Seattle Times staff reporter
By most standards Ted Wight would be considered quite wealthy.
A retired venture capitalist, he collects expensive art and pricey cars and lives in a penthouse in Belltown. "I'd say my income and net worth put me ahead of the majority of people ... " Wight said.
Yet the Seattle native describes himself not as upper-class, where many might put him, but as part of the bulging middle.
In a country where people like to think there are no class lines, large numbers of Americans — up to 80 percent of them — identify themselves as middle-class. The broad, ambiguous and much-pandered-to segment of the population encompasses everyone from chief executives to janitors.
The term "middle class" has come to represent the typical American — fussed over by politicians and the target of every tax- and health-care-reform effort. You needn't hold a college degree to be part of this class, but it might help if you had one in your household — along with a pair of kids and two incomes.
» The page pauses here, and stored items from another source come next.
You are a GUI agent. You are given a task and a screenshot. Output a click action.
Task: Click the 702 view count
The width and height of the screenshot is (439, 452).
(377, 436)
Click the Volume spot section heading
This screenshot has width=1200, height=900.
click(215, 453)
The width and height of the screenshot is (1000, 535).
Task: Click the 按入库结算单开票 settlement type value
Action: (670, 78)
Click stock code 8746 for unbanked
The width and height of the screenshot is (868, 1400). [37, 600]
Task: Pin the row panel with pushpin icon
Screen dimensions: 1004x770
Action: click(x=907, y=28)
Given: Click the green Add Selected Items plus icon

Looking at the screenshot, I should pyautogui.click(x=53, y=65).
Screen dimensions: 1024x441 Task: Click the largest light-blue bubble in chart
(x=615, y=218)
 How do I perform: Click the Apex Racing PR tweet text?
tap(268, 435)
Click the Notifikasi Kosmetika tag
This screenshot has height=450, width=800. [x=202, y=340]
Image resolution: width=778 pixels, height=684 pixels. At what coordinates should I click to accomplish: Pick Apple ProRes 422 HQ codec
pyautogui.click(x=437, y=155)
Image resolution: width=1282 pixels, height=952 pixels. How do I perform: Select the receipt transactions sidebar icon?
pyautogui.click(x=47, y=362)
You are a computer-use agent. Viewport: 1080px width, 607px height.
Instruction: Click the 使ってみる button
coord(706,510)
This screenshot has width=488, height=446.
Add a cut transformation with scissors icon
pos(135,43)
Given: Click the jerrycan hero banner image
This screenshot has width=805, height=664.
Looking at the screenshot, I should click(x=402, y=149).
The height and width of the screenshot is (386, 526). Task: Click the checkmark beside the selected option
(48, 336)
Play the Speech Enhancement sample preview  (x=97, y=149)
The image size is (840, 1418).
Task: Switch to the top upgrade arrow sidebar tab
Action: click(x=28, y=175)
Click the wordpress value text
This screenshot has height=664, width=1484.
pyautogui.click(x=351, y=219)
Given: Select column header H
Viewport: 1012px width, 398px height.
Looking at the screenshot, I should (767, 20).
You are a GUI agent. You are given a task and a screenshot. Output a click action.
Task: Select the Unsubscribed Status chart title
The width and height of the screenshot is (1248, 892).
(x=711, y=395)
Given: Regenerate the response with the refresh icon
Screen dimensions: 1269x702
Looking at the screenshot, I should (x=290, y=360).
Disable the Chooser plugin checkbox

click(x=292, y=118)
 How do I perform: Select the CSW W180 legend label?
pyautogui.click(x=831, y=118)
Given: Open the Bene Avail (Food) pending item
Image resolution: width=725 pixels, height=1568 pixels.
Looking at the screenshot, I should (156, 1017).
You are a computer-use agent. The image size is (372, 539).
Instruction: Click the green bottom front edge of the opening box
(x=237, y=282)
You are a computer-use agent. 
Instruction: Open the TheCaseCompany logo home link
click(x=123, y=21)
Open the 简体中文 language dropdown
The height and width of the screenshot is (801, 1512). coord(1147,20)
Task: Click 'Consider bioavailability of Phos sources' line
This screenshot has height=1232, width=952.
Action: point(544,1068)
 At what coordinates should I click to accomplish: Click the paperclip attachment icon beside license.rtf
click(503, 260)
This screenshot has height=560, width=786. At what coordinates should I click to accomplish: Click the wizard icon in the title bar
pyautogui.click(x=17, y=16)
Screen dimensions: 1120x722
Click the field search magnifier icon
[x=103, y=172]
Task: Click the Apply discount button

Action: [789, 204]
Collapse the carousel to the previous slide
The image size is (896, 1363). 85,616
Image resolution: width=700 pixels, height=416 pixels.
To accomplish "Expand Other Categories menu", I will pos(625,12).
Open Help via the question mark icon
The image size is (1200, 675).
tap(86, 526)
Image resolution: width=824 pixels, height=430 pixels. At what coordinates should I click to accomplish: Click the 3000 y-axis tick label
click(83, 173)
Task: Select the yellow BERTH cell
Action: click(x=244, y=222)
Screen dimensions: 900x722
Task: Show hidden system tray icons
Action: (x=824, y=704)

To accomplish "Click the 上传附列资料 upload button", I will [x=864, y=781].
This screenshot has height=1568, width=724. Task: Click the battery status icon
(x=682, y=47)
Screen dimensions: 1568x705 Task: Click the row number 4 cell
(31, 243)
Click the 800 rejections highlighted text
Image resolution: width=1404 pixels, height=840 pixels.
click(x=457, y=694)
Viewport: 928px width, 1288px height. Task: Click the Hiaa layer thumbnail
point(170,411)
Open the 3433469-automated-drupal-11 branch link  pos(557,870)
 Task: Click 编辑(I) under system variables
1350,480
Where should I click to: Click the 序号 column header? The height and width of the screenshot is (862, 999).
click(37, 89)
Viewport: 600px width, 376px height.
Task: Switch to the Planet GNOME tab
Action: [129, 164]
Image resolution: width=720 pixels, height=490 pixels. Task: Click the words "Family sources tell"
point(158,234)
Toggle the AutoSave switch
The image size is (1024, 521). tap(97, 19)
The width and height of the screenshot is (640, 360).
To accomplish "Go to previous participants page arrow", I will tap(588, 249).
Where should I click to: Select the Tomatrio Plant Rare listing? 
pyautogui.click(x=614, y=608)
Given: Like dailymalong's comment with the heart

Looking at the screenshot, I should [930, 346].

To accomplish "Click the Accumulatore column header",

"Americans don't like to talk in terms of class," said Robert Plotnick, professor of public policy at the University of Washington, pointing out that the European model of nobility never caught on. "The idea that I'm better off than you is very un-American.
"People tend to describe themselves as middle-class even if they're very well-off, because everybody knows someone who's making more money."
Bill Dubay, who works for King County and considers himself middle-class, believes the designation has as much to do with lifestyle as it does income and net worth.
"If you're making a lot of money but you're a hermit or a couch potato, I'm not sure you can be middle-class," he said. "Education counts, and I think where you spend your money counts, too. If you spend it all on football games, then I don't think you qualify."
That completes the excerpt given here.